Get yourself a "Bright Boy" to clean the tracks.It looks like the pink erasers we had in school as kids. It has a very mild abrasive imbedded in it and will polish up the tracks. I saw, just last week, in one of my LHS, brand new s gauge track, both curve and 36" straights. I believe it was NOS K-Line. I was going to buy up all the straights but I went there to pick up more rubber roadbed so I didn't get it. Also, get yourself some lock-ons to act as feeder wires to other parts of your layout. This will give you a constant source of power over the course of your loop. You don't need the lock-ons as you can solder feeder wires directly to the bottom of the tracks.


----------



## Nuttin But Flyer (Dec 19, 2011)

Doug @ Portlines Hobby sells those "bright boys" as do most hobby shops. They are relatively inexpensive and do a good job. If you have only several handsful of track to clean, they are a good investment. However, if you are like me and have 4-5 miles of track to do, it will wear your arm out as well as you will go through several boxes of them. A burnishing wheel would then be the way to go. Just be careful when using it as I nearly tore off my hand when I first tried to use it.
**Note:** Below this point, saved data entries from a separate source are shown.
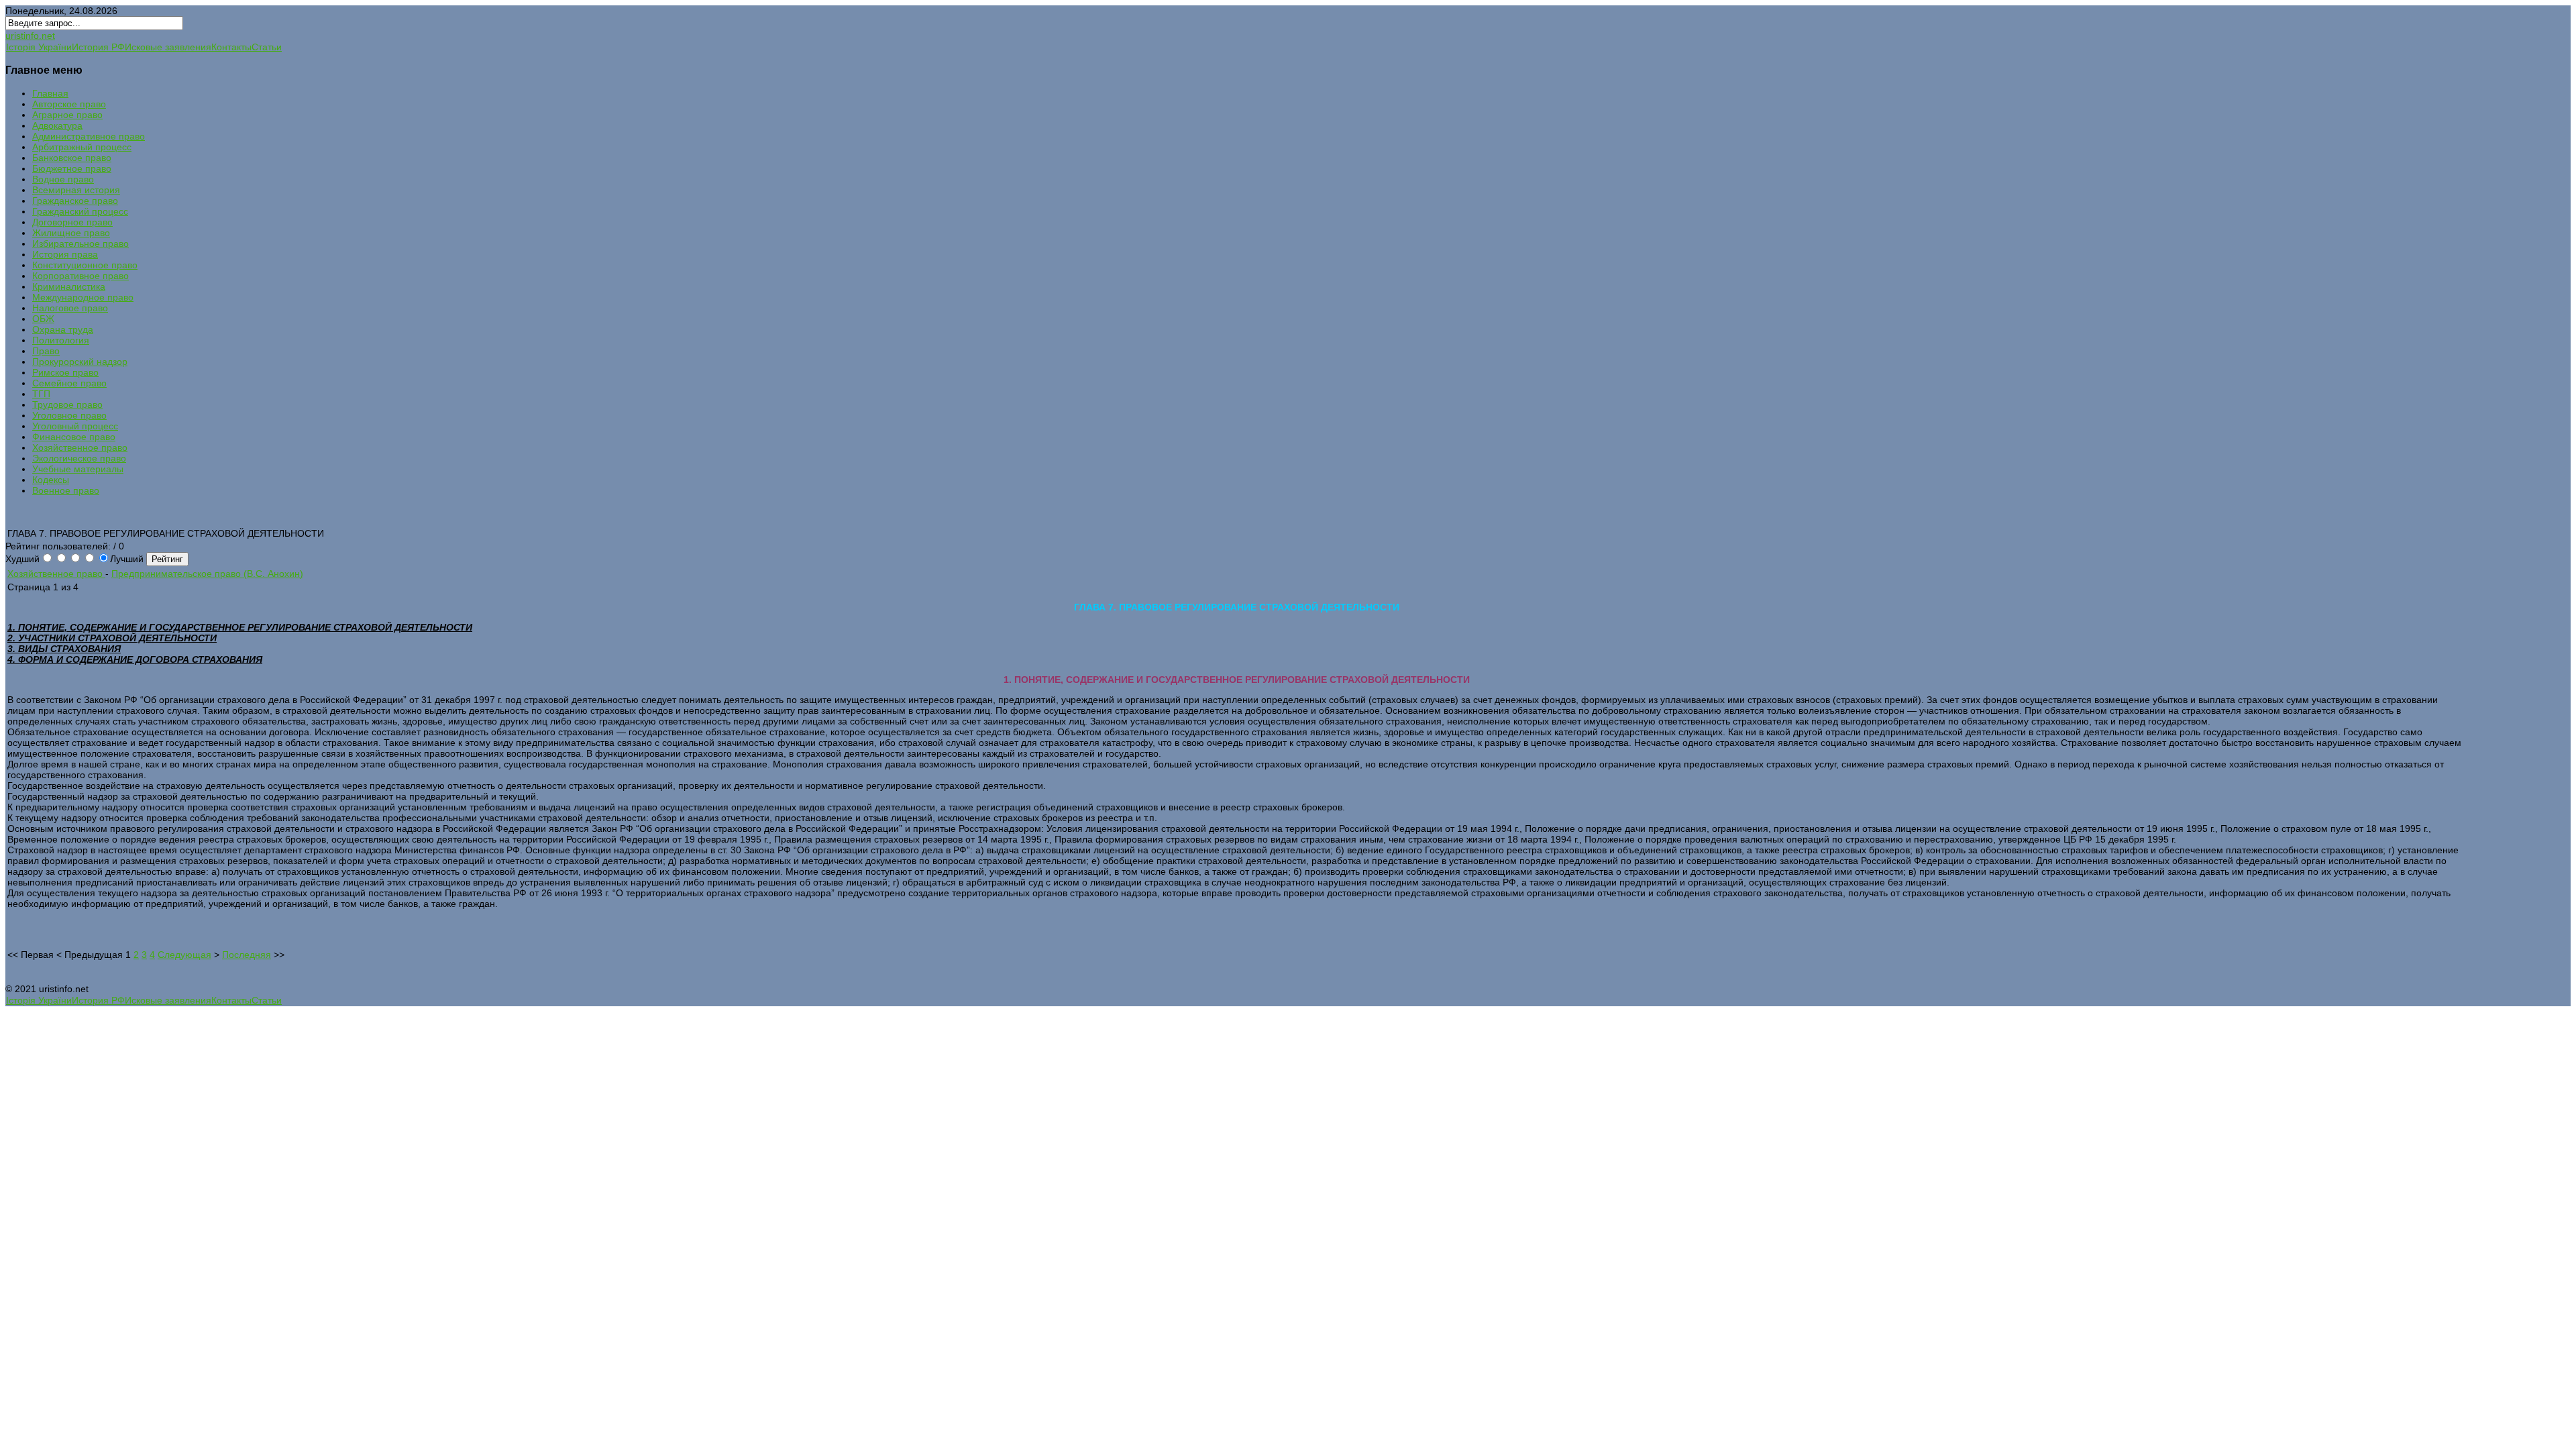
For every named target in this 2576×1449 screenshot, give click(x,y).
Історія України (39, 47)
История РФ (98, 47)
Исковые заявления (168, 47)
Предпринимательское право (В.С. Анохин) (207, 573)
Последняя (246, 954)
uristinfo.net (30, 35)
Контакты (231, 47)
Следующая (184, 954)
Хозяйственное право (56, 573)
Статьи (267, 47)
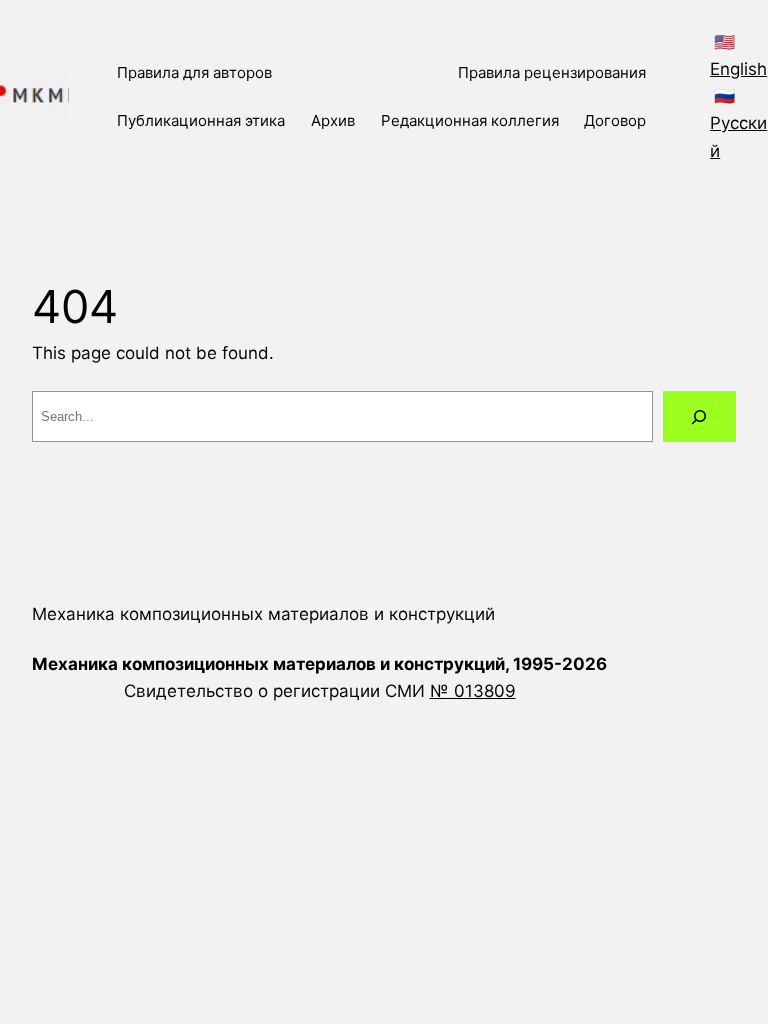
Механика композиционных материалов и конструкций (263, 614)
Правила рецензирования (552, 72)
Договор (615, 120)
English (738, 69)
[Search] (699, 416)
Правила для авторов (194, 72)
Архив (333, 120)
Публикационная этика (201, 120)
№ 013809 (473, 691)
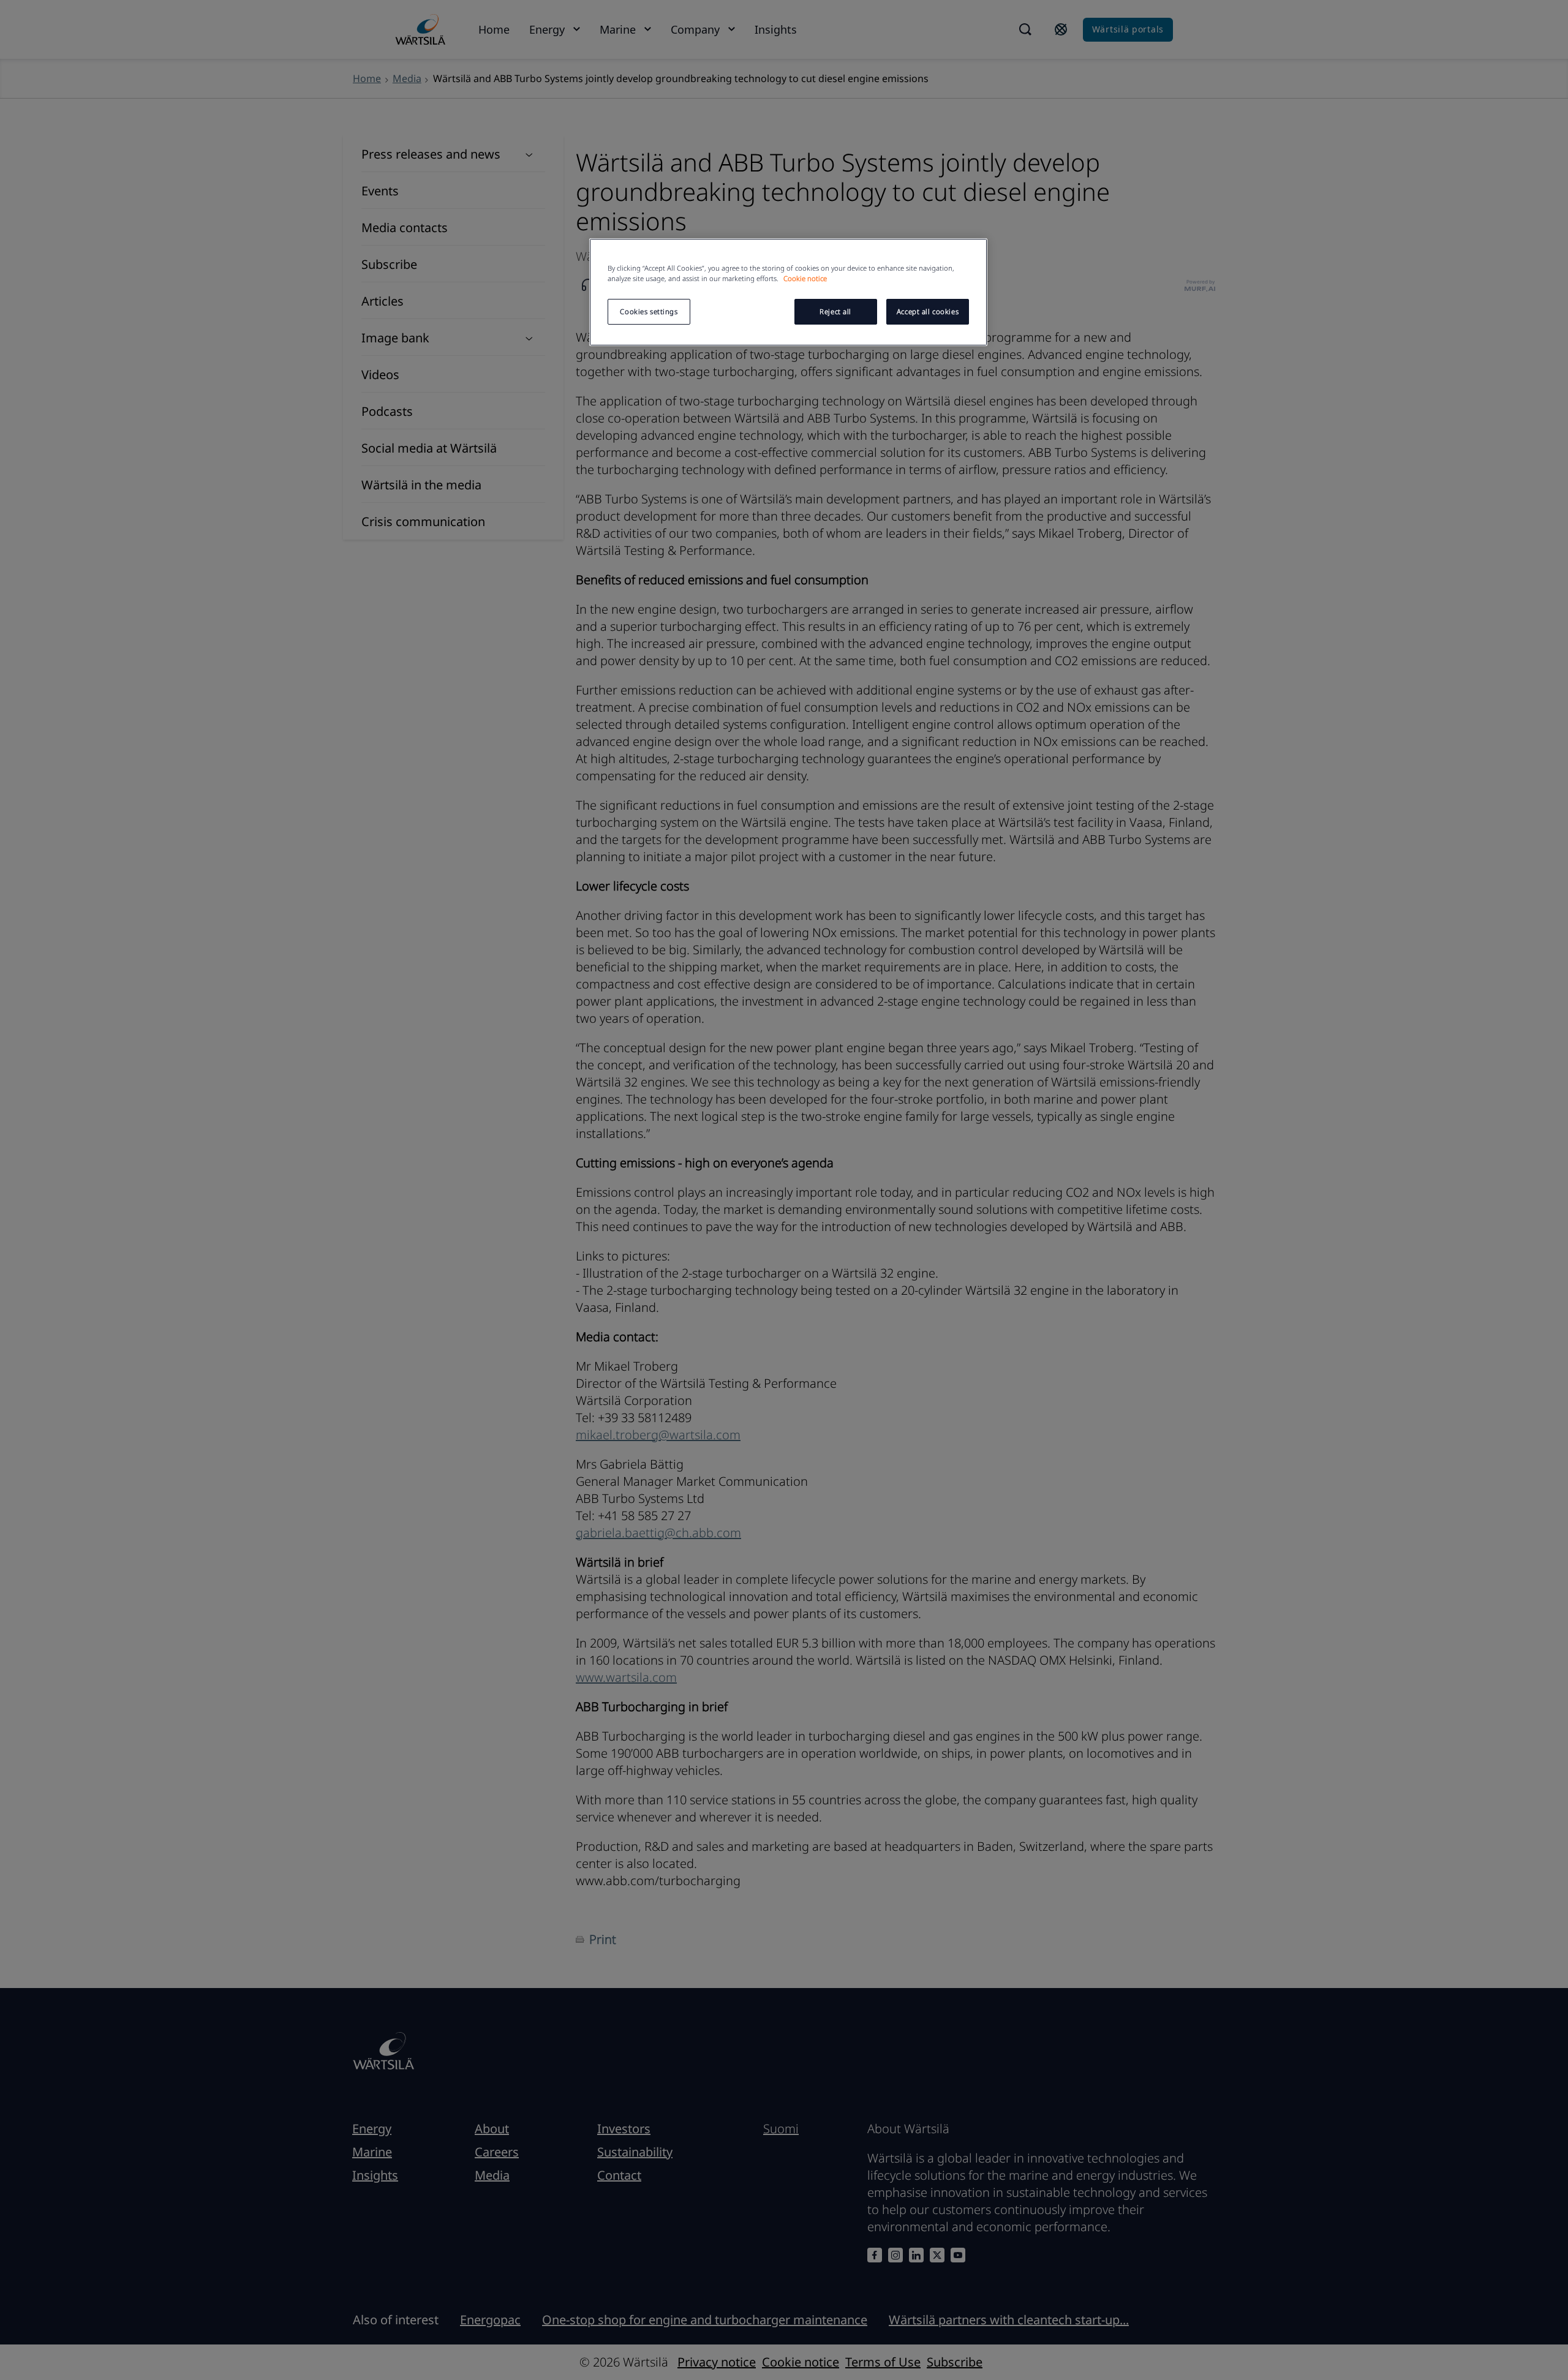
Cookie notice (805, 278)
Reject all (835, 311)
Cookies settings (648, 311)
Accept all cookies (928, 311)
Follow the Forum's recommendations -- never use sandpaper and never, ever use steel wool!!


----------



## imatt88 (Jan 31, 2010)

OK, does anyone know how to remove the clear lense from the front of the boiler?


----------



## flyernut (Oct 31, 2010)

imatt88 said:


> OK, does anyone know how to remove the clear lense from the front of the boiler?


Why?? For a re-paint, I just mask over it. Maybe a little heat and melt it out?? Lenses are available.


----------



## Nuttin But Flyer (Dec 19, 2011)

I have never done it, but they do have repro lenses so it must be removable somehow. It doesn't just pop out?


----------



## tjcruiser (Jan 10, 2010)

I had to remove a somewhat similar lens on my Lionel 221. I put the loco shell (or boiler front, in your case) in the sun on a warm day ... the thought being thermal expansion of the metal more than the plastic lens. Then, I put a few drops of lubricant on the backside, and then very gently pushed it from the back with a dowel that had a foam tip stickied to its end. A few soft hits on the down with a small hammer and ... bingo ... lens popped out.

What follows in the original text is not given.